Thursday, August 02, 2007

"Pit bulls are not inherently dangerous."

That's what Ohio courts all determined in Tellings v. Toledo .

Of course, we already knew that.

So why did Ohio's Supreme Court then decide to uphold the constitution-ality of its statutes that include pit bulls in its definition of "vicious" dog? And why did Ohio's Supreme Court uphold the constitutionality of Toledo's ordinance restricting ownership of pit bulls and pit bull mixes?

The Ohio appellate court's opinion included lengthy and logical reasoning based on the entire record before it, and gave us hope that finally, the judiciary was going to stop believing the myths and unsupported maligning that this breed has endured for much too long.

Then the Ohio Supreme Court reversed, basing its rulings almost wholly on the testimony of a dog warden, and brushing over the fact that the trial court found that the breed is no more dangerous than any other breed. It's especially absurd in light of the fact that the record in both the trial and appellate courts contradicts the Supreme Court's recount of testimony. The opinion reads as if the court was determined to find a way to get to the result it wanted, as opposed to analyzing and applying the law to the evidence.

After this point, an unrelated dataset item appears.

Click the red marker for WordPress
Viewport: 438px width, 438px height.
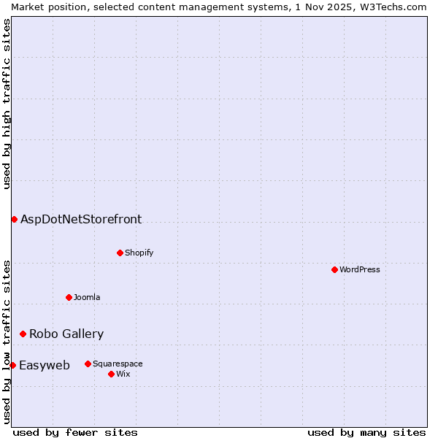pyautogui.click(x=334, y=269)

Deep, long breaths. The Ohio case was so close to being a big victory for all of us, and we are so grateful to all those who worked so hard to support Mr. Tellings.

The silver lining here is that the two of the Court of Appeals judges and the separate, concurring opinion of the Supreme Court judge took great pains to express their differing opinions, stray from the crowd, and not blindly buy into assumptions that were not supported by the record. It may not seem like much, but the dissension here wouldn't have happened years ago. The pit bull community's education and outreach efforts are making a difference. Although the end result of Ohio is a loss, the meaty middle – the part that finds the breed not inherently dangerous or vicious, and that there's no support for the proposition that pit bulls bite more frequently than other breeds – is a significant step forward for us, and a judicial concession that we should use to our advantage in the ongoing fight against BSL.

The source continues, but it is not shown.